A man charged with running a $4 million-a-year international sports-betting ring out of a Long Island bar once came close to pulling off the biggest robbery in U.S. history – a $1.2 billion securities heist, authorities said.
In 1987, Carmine Morreale, 44, of Seaford, a businessman who now operates a Chicken Holiday restaurant in North Massapequa, was nabbed by the FBI and NYPD on a Manhattan street with a gun in his hand – about to rob an armored car, sources said.
The heist would have been the largest securities robbery in U.S. history and perhaps the largest criminal enterprise ever.
But the FBI had surveillance in place at a bar that Morreale then operated in Queens and got wind of the plan, said retired FBI Agent Walter Carroll, who had the case and was there for the arrest of Morreale and two others.
Just before 7 a.m. May 28, 1987, Morreale and alleged accomplice Richard Cognata donned ski masks and pulled out pistols as they approached guards of a Loomis armored car.
The guards were pushing a cart loaded with four sacks that were filled with piles of valuable securities – many of which were payable to the bearer.
“They were wearing ski masks, they had their guns out. It could have been the largest securities robbery in the whole country,” Carroll said.
An army of undercover cops and feds swarmed in and busted Morreale and his cohort on federal weapons and robbery-conspiracy charges before they could get their hands on the loot.

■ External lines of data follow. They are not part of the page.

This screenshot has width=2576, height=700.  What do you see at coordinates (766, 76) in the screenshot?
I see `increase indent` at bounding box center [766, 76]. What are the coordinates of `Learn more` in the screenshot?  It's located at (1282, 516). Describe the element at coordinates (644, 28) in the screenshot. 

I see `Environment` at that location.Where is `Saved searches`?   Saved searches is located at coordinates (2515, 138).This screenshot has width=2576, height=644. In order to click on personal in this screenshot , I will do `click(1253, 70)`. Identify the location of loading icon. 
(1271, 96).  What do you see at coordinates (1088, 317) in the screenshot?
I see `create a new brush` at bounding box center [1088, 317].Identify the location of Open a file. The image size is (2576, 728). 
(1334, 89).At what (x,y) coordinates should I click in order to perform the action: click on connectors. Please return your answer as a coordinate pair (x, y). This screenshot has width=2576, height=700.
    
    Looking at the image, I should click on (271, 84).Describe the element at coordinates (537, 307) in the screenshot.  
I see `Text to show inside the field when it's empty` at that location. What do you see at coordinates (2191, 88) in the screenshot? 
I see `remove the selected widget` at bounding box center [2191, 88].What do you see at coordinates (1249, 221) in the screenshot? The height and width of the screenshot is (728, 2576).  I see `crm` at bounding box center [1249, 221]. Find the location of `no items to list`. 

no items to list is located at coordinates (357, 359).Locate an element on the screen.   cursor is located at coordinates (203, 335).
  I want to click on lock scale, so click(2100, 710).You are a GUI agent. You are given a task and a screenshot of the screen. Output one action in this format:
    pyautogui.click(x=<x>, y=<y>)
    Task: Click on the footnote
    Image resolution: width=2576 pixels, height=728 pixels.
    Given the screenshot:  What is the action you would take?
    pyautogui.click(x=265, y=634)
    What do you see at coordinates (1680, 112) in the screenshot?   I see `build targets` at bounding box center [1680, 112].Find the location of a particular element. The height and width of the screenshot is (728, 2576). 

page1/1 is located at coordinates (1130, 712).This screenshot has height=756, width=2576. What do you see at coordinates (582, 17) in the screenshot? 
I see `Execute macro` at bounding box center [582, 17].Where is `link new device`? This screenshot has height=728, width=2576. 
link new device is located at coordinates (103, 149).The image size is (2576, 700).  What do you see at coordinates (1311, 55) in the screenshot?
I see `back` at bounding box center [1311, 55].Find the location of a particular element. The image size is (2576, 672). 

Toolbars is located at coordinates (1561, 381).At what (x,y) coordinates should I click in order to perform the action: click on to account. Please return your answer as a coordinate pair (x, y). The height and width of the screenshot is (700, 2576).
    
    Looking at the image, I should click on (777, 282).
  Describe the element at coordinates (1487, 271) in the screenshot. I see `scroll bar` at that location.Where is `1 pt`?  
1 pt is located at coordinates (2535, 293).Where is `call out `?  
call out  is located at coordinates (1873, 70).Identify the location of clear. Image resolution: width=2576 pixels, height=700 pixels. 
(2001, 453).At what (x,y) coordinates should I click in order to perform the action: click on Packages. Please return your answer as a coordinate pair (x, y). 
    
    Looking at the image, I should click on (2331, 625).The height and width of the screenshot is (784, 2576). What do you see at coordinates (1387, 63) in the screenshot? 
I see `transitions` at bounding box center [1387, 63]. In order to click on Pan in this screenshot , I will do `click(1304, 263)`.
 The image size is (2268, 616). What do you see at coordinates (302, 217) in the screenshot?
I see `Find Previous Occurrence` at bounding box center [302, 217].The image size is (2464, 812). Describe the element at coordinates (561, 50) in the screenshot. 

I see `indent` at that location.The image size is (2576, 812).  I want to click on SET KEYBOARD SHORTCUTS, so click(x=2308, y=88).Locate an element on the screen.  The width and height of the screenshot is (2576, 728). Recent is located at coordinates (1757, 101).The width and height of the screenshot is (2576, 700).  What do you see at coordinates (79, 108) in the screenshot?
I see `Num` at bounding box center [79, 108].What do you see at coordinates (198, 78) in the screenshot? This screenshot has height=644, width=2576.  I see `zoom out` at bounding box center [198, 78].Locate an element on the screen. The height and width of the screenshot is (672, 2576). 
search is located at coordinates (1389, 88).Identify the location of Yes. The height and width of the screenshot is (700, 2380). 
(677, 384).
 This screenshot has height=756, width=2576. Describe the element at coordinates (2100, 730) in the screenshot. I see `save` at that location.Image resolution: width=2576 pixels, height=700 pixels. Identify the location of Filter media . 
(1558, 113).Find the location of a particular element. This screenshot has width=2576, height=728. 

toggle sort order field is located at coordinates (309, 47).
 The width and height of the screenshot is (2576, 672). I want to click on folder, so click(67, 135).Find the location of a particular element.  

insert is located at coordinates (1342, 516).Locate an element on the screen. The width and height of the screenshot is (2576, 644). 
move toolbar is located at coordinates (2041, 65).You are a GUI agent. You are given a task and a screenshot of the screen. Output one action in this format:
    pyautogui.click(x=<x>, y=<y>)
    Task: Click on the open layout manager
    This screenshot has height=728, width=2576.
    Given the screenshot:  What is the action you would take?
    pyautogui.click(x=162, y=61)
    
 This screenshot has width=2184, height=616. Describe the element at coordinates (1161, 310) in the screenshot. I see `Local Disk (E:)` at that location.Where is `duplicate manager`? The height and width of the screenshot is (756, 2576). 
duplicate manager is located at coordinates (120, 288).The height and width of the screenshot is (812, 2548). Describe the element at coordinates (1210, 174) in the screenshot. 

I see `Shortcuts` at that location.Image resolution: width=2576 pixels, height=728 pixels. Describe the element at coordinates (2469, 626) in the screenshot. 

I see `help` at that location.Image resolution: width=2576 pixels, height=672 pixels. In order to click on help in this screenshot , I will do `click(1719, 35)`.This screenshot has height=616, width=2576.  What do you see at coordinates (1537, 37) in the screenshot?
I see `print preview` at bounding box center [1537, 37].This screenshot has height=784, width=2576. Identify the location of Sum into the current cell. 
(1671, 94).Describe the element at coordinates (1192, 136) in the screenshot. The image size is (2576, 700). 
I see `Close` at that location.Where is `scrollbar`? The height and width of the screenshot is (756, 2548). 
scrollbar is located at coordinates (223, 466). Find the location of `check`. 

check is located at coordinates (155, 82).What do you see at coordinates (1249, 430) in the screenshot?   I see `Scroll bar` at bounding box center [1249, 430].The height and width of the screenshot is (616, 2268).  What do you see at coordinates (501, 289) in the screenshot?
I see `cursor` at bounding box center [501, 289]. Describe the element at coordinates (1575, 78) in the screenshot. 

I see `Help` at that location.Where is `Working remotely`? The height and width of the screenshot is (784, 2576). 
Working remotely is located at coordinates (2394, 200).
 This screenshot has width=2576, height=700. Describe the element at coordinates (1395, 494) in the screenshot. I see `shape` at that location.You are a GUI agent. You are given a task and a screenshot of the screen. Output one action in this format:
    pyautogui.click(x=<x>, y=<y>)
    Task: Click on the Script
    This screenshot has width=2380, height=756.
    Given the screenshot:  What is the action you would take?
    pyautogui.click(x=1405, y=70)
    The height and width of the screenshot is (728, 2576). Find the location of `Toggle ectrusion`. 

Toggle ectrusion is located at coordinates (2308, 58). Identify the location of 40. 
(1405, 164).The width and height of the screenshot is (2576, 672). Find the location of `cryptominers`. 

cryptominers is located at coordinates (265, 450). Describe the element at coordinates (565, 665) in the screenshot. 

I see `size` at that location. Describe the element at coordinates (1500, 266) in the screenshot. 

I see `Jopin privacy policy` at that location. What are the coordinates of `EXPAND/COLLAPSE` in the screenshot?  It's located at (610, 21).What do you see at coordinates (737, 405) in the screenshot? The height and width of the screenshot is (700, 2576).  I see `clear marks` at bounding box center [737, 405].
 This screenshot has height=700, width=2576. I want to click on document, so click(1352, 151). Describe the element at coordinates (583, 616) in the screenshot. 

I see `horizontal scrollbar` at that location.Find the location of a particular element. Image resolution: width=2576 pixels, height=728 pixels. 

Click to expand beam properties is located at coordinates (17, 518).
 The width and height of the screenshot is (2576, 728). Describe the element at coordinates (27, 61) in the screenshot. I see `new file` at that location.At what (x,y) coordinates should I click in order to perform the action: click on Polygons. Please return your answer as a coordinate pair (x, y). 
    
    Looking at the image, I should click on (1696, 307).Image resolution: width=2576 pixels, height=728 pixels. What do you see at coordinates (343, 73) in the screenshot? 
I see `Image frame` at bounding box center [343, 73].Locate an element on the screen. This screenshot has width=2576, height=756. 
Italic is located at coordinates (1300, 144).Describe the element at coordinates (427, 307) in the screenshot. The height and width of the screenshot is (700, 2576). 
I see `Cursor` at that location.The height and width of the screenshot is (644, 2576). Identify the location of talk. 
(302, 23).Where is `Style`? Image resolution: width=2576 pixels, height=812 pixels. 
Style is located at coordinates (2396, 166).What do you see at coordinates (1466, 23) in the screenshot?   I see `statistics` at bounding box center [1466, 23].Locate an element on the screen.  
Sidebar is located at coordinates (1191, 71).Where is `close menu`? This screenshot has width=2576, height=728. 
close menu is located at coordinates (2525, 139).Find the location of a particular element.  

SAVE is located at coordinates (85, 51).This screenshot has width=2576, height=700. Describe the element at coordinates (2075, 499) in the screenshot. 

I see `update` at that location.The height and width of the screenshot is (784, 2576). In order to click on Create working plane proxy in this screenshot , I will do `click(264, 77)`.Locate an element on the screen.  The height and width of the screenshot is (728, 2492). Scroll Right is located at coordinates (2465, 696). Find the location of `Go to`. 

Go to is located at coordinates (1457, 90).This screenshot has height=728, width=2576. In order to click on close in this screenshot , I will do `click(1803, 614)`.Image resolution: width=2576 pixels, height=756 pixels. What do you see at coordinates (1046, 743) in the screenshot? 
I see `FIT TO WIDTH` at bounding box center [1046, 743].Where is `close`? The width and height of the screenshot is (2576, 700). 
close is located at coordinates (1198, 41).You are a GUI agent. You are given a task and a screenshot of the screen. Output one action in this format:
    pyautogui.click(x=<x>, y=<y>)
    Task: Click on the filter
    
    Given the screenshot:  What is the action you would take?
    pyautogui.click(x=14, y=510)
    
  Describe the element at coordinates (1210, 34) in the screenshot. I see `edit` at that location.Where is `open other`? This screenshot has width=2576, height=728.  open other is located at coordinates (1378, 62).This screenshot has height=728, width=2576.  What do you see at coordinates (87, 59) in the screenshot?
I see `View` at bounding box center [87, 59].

“They gave it up,” and no shots were fired, Carroll said.
One of the guards, Reinaldo Aponte-Gonzales, 30, of Queens, was also charged as an accomplice but told a jury Morreale was a mobster who forced him into the scheme, said Carroll, and a jury acquitted him.
Aponte-Gonzales had been a customer in Morreale’s Queens bar, Carroll said. Authorities never found evidence that Morreale was involved with the mob, Carroll said.
Carroll said Morreale “never gave up anybody. He took his plea” and was given eight years behind bars. Cognata was also sent to jail, Carroll said.
Morreale later prospered on Long Island as the operator of a chicken eatery, a bar and – according to last Monday’s charges – a sports-betting ring.
“I don’t know too many people who carry $60,000 in cash in their cars and another $110,000 in cash in his mother’s house,” said Nassau prosecutor Joseph Dompkowski. “That’s a lot of chickens.”